MONTPELIER, Vt.–With its former CEO and former board members publicly objecting to its proposed merger, the chairman of Vermont State Employees CU has now gone public with a defense of the merger.
As CUToday.info reported here, a group of people has created a website and been very vocal in the proposed merger of the $1.088-billion Vermont State Employees Credit Union with $1.94-billion New England FCU. The two CUs are the largest in the state, and opponents are stating there are no good reasons to combine.
But Spencer Newman, chairman of VSECU, wrote on VTDigger.com—where the CU’s former CEO had earlier published an op-ed in opposition to the deal—that the credit union is “unanimously, and enthusiastically” in favor of merging because “combining our capital, talent and knowledge will create scale and greater social and economic value for our members and the real Vermont economy.”
A ‘Rich History’
“Like VSECU, originally created to serve the employees of the Vermont state government, NEFCU was created to serve employees of IBM, located in Essex, Vermont,” Newman wrote. “Both have a rich history that has evolved since inception to better serve members and ensure relevancy for the unforeseeable future. Both organizations’ logos, business approach, leadership and membership base have changed with time, but one thing has remained constant — creation of value for their members.”
Newman wrote that “changing is inevitable” and that the financial services landscape has “changed drastically in the last decade.”
“Out-of-state banks are entering Vermont and extracting our local dollars into a national financial system and moving decision-making out of Vermont,” stated Newman. “Financial tech companies are changing the face of the banking industry, such as Square, Venmo, Acorns, Paypal, Chime, and even Apple, Google and Amazon.”
Newman added that consumers want more relevant, personalized, faster and better engagement, with products and services both in person at branches and online.
‘Time is Ripe’
“The time is ripe to lean into our cooperative principles and business model with foresight and strategic leadership to ensure Vermont’s independence in the financial system and financial inclusion for all Vermonters,” Newman stated. “This partnership between VSECU and NEFCU reflects something to celebrate. It is a strengthening from within Vermont for Vermont. Our memberships will join and become 160,000 strong, most of whom are our neighbors, families and community members in Vermont, keeping our dollars local and lifting each other up to experience financial security and independence.
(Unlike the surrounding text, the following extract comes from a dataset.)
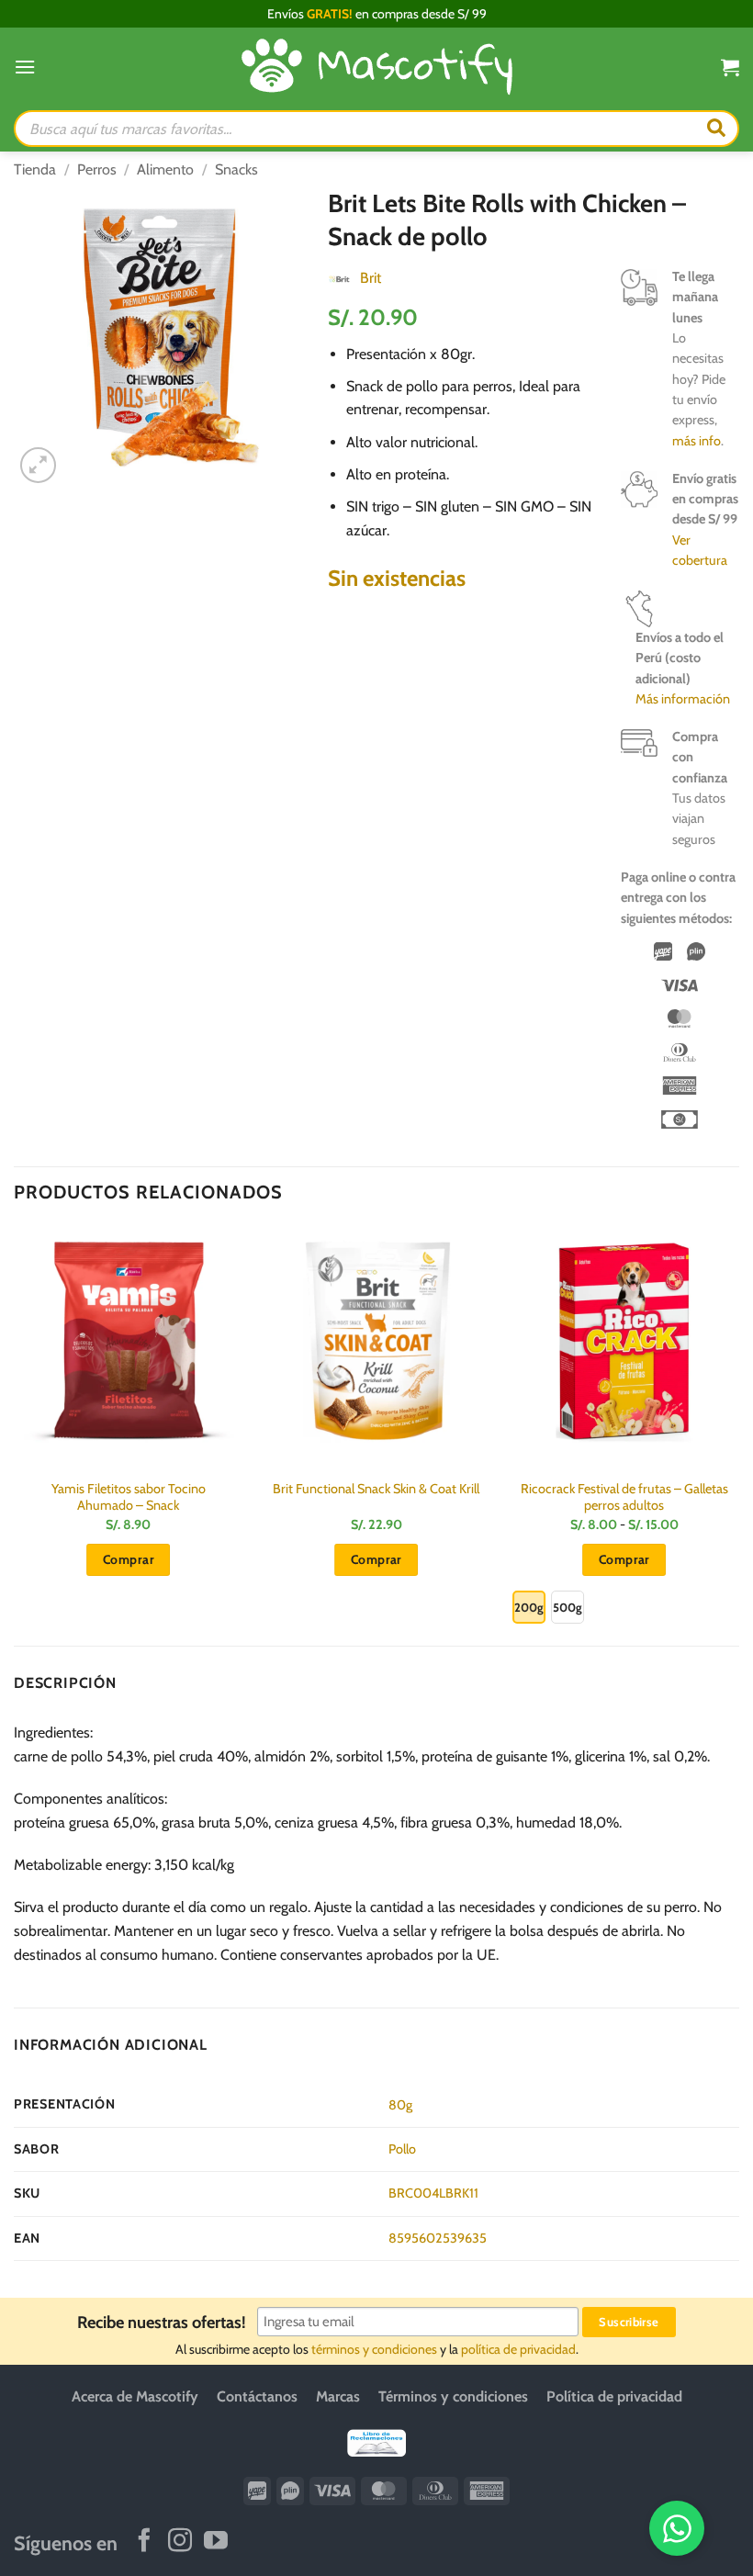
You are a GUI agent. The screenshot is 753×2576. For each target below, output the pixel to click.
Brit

We are stronger together. This is the Vermont way.
“Cooperatives thrive when more members participate. It’s no secret that we live in one of the most aging states with zero to low population growth,” he continued. “Combined, we will expand our generational membership, which is critical to balance equity and affordability between savers and borrowers.”
Other Points Made
Other points made by Newman in his post:
- Combining the mortgage operations of the two credit unions will provide more opportunities for homeownership for members
- With the MBL cap of 12.25% of assets, combining the two CUs will add an additional $113 million available for business loans
- The merger will enhance both CUs’ commitment to the landscape and environmental preservation of Vermont. “VSECU is a leader in green energy financing and NEFCU a leader in mortgage financing. Folding these two areas of expertise into one experience will help more Vermonters attain affordable and environmentally conscientious homes and support Vermont with its net zero energy goals,” Newman stated.
- Members will have access to eight additional branches.